For periods in the experiment where 3 or more SRs were operating, annual animal gain from all 3 systems declined linearly with increasing SR. Rates of decline/unit of SR with the legume treatments were 2–3 times those for the N-fert treatment. Annual animal gain (Y) was more closely related to pasture presentation yield than to mineral composition of the pasture or faeces. The best fit for all pastures at all SRs over a 12-year period was with the log of DM presentation yield/head in autumn (X): Y = 89.8 + 72.7X (r2 = 0.87; P<0.0001).

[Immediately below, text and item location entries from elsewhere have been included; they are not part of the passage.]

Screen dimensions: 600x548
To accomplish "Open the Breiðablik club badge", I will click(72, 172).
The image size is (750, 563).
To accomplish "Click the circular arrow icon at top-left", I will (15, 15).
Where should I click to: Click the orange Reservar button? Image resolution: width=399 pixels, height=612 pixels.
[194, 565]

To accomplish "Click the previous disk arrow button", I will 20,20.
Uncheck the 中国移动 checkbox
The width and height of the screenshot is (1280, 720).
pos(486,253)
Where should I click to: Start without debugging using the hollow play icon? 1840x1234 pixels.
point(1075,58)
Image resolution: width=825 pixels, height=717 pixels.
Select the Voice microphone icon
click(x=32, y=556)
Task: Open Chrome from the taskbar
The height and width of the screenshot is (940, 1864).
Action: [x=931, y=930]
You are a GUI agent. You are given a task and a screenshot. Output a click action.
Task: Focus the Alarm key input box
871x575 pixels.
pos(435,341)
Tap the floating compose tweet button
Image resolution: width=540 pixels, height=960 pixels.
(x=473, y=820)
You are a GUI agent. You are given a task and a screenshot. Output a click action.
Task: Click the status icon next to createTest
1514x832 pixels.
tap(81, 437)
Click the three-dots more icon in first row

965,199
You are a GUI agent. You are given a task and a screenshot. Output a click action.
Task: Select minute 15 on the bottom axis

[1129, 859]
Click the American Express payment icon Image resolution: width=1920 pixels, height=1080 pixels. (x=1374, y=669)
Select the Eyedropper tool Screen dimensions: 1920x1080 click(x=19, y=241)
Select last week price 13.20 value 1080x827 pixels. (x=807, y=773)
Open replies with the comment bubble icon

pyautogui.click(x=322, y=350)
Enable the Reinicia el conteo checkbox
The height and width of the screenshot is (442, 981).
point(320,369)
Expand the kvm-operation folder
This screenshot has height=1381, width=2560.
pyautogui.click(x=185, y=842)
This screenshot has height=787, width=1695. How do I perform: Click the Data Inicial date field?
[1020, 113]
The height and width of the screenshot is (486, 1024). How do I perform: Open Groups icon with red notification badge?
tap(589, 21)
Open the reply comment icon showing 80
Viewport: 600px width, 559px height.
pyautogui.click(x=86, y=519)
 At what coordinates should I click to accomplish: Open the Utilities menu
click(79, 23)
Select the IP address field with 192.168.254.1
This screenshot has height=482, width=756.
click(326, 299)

Pattern of gain through the year was similar for all pastures from November–May, with only a slightly reduced gain with increasing stocking rate. Thereafter, the effects of SR became more apparent and gains from May–October declined at a rate related to SR. Annual animal gains also declined over time, especially on the legume systems. This resulted in a decrease in the estimated SR for maximum gain/ha from 2.2 and 5.2 head/ha in the siratro and N-fert treatments in 1969–1973 to 1.3 and 3.7 head/ha for the same pastures in 1977–1981. Breeding performance was good for heifers from all treatments except for animals grazing at the highest stocking rate on siratro-based pastures for 1 year when heifer weights were below 250 kg at mating.
The contribution to pasture yield of both legumes declined with increasing SR and over time. Siratro was far more persistent than desmodium but declined due to inadequate recruitment from seeds or stolons. A subsidiary experiment showed that spelling in autumn enabled partial recovery of siratro. Associated with the yield decline at the higher SRs was an increase in grazing-tolerant grasses and native legumes. However, these did not support good liveweight gains as pasture yields were low.
Compared with the legume-based siratro pasture, nitrogen application reduced topsoil pH, cation exchange capacity and exchangeable Ca, Mg and K. In contrast, topsoil of the N-fertilised pasture had higher levels of organic carbon, NO3–N, exchangeable acidity, exchangeable aluminium and extractable manganese.
In the light of these results, management options for Siratro to persist better and be productive under grazing in this environment are discussed.